Implications for educators
Educators can draw valuable insights from this study to enhance their Interprofessional Learning (IPL) approaches. This study shows that an assessment of the performance of interprofessional teams provided scores that can be trusted, and second members of one professional group can be trusted to judge the performance of members in other professional groups in dealing with particular types of patient cases. This study provides some preliminary validity evidence for integrating peer assessment into IPL activities.. Therefore, assessment can be leveraged as a driving force in implementing IPL. By shifting the focus to assessment for learning, educators can provide robust evidence of the quality of interprofessional collaborative learning. It seems possible that a focus on assessment in IPL reframes the ‘problem’ of assessing large cohorts’ in IPL [2] to one of opportunity and provides a possible way forward in progressing the IPL agenda. Student assessment often drives learning.
Furthermore, educators should emphasise the preparation of students for peer assessment. By cultivating a deep understanding of peer assessment's purpose and implications, students can better assess their peers. Educators should consider interventions that enhance student assessor judgment. Recognizing that biases in peer assessment primarily stem from student assessor leniency and subjectivity, educators can proactively address these influences by encouraging students to critically reflect on their judgement of an IPL performance in the light of the intended criteria.

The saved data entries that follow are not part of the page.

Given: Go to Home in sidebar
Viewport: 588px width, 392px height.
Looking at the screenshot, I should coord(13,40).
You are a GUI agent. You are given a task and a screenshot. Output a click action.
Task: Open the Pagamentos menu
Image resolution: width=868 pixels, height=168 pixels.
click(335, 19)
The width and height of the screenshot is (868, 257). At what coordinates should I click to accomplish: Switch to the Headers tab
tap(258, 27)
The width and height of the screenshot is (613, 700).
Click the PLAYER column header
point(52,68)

Incorporating diverse cases of equal complexity in large-scale IPL events need not compromise learning outcomes. Educators can confidently expand the scope of scenarios, enriching students' exposure to authentic clinical situations.

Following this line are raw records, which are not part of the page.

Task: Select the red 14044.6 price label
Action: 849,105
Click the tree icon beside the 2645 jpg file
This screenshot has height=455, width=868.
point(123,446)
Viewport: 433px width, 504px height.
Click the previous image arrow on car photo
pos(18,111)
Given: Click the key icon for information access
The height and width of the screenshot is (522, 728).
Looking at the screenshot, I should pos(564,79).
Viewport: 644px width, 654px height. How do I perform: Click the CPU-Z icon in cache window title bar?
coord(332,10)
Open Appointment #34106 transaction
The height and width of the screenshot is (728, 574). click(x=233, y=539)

Implications for further research
First, the transformative role of assessment for learning within the IPL landscape emerges as a focal point of this study. The study illustrates assessment's capacity to catalyse learning experiences. The shift in perspective from viewing assessment challenges as obstacles to recognizing them as avenues for advancing IPL prompts researchers to consider innovative ways of integrating assessment for learning methods that resonate with the goals of IPL.
Second, the study underscores the need for more validity evidence of peer assessment integration within the IPL paradigm. This observation encourages researchers to investigate the potential of peer assessment as a dependable assessment mechanism across diverse IPL contexts. Given the role of student assessor leniency and subjectivity in shaping assessment outcomes, researchers could explore the underpinning causes of these biases, with a view to conceptualizing strategies that can temper their impact. In our study, most students had had little formal preparation for IPL activities, which accords with the findings of others [13]. In settings where there is formal preparation for IPL, we anticipate a reduction in student assessor subjectivity and the need for fewer student ratings. Further empirical studies on IPL learning activities that use video-based peer assessment are a rich area for further research.
Conclusion
A peer assessment of a student-produced video depicting interprofessional collaborative teamwork around management of complex patient cases can be valid for decision-making about student team performance. Each student profession had the same view of good or poor collaborative teamwork but marked to differing standards. The overall standard of collaborative teamwork was similar across a range of cases and the judgements of different professions did not diverge by case. It’s possible that further refining marking rubrics and assessor training could modify student assessor subjectivity. Similarly, the impact of profession on assessing individual peers and the case-specificity of team performances in IPL settings need further exploration. This innovative approach to assessment offers a promising avenue for enhancing the measurement of collaborative learning outcomes in large-scale Interprofessional Learning initiatives.
Data availability
Findings from the datasets supporting the conclusions of this article are included within the article. The datasets generated and analysed during the current study are not publicly available due to confidentiality agreements approved by the Human Research Ethics Committee but are available from the corresponding author on reasonable request.
References
Bogossian F, Craven D. A review of the requirements for interprofessional education and interprofessional collaboration in accreditation and practice standards for health professionals in Australia. J Interprof Care. 2021;35(5):691–700.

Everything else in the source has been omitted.